Task item
Give back all of the data exactly. Leave nothing out.

Dataset items
┏━━

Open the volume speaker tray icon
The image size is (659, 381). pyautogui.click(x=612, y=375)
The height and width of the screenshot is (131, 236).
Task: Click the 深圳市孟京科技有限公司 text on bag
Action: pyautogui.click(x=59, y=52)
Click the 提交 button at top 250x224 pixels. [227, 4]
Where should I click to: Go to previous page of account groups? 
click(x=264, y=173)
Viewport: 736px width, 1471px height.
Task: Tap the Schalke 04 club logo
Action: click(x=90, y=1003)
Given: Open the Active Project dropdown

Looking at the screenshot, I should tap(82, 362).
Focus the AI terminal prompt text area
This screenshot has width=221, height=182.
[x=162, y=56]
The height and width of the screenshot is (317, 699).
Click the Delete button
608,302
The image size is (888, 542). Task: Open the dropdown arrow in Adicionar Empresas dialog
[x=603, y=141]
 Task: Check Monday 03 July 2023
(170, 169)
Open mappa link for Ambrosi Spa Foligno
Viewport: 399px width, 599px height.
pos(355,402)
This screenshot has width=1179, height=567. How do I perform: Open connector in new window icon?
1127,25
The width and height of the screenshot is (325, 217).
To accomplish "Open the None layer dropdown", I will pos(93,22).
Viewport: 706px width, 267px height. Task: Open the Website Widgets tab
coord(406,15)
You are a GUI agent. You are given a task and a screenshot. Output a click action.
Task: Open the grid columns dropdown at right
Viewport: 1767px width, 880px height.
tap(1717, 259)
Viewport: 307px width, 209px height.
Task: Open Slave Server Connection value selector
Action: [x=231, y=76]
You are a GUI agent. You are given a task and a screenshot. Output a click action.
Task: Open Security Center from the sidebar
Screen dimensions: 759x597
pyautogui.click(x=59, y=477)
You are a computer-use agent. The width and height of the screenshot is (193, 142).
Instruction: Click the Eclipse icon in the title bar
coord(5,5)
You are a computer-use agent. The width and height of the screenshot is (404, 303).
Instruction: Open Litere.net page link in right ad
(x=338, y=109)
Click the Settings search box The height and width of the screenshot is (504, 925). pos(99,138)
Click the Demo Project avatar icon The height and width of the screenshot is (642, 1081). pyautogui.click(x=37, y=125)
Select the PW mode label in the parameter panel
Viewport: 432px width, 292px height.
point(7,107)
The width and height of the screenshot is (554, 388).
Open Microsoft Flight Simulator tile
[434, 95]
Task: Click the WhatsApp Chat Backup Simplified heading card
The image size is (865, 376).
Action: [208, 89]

┗━━

Solution
Open the volume speaker tray icon
The image size is (659, 381). pyautogui.click(x=612, y=375)
The height and width of the screenshot is (131, 236).
Task: Click the 深圳市孟京科技有限公司 text on bag
Action: pyautogui.click(x=59, y=52)
Click the 提交 button at top 250x224 pixels. [227, 4]
Where should I click to: Go to previous page of account groups? 
click(x=264, y=173)
Viewport: 736px width, 1471px height.
Task: Tap the Schalke 04 club logo
Action: click(x=90, y=1003)
Given: Open the Active Project dropdown

Looking at the screenshot, I should tap(82, 362).
Focus the AI terminal prompt text area
This screenshot has width=221, height=182.
[x=162, y=56]
The height and width of the screenshot is (317, 699).
Click the Delete button
608,302
The image size is (888, 542). Task: Open the dropdown arrow in Adicionar Empresas dialog
[x=603, y=141]
 Task: Check Monday 03 July 2023
(170, 169)
Open mappa link for Ambrosi Spa Foligno
Viewport: 399px width, 599px height.
pos(355,402)
This screenshot has width=1179, height=567. How do I perform: Open connector in new window icon?
1127,25
The width and height of the screenshot is (325, 217).
To accomplish "Open the None layer dropdown", I will pos(93,22).
Viewport: 706px width, 267px height. Task: Open the Website Widgets tab
coord(406,15)
You are a GUI agent. You are given a task and a screenshot. Output a click action.
Task: Open the grid columns dropdown at right
Viewport: 1767px width, 880px height.
tap(1717, 259)
Viewport: 307px width, 209px height.
Task: Open Slave Server Connection value selector
Action: [x=231, y=76]
You are a GUI agent. You are given a task and a screenshot. Output a click action.
Task: Open Security Center from the sidebar
Screen dimensions: 759x597
pyautogui.click(x=59, y=477)
You are a computer-use agent. The width and height of the screenshot is (193, 142).
Instruction: Click the Eclipse icon in the title bar
coord(5,5)
You are a computer-use agent. The width and height of the screenshot is (404, 303).
Instruction: Open Litere.net page link in right ad
(x=338, y=109)
Click the Settings search box The height and width of the screenshot is (504, 925). pos(99,138)
Click the Demo Project avatar icon The height and width of the screenshot is (642, 1081). pyautogui.click(x=37, y=125)
Select the PW mode label in the parameter panel
Viewport: 432px width, 292px height.
point(7,107)
The width and height of the screenshot is (554, 388).
Open Microsoft Flight Simulator tile
[434, 95]
Task: Click the WhatsApp Chat Backup Simplified heading card
The image size is (865, 376).
Action: [208, 89]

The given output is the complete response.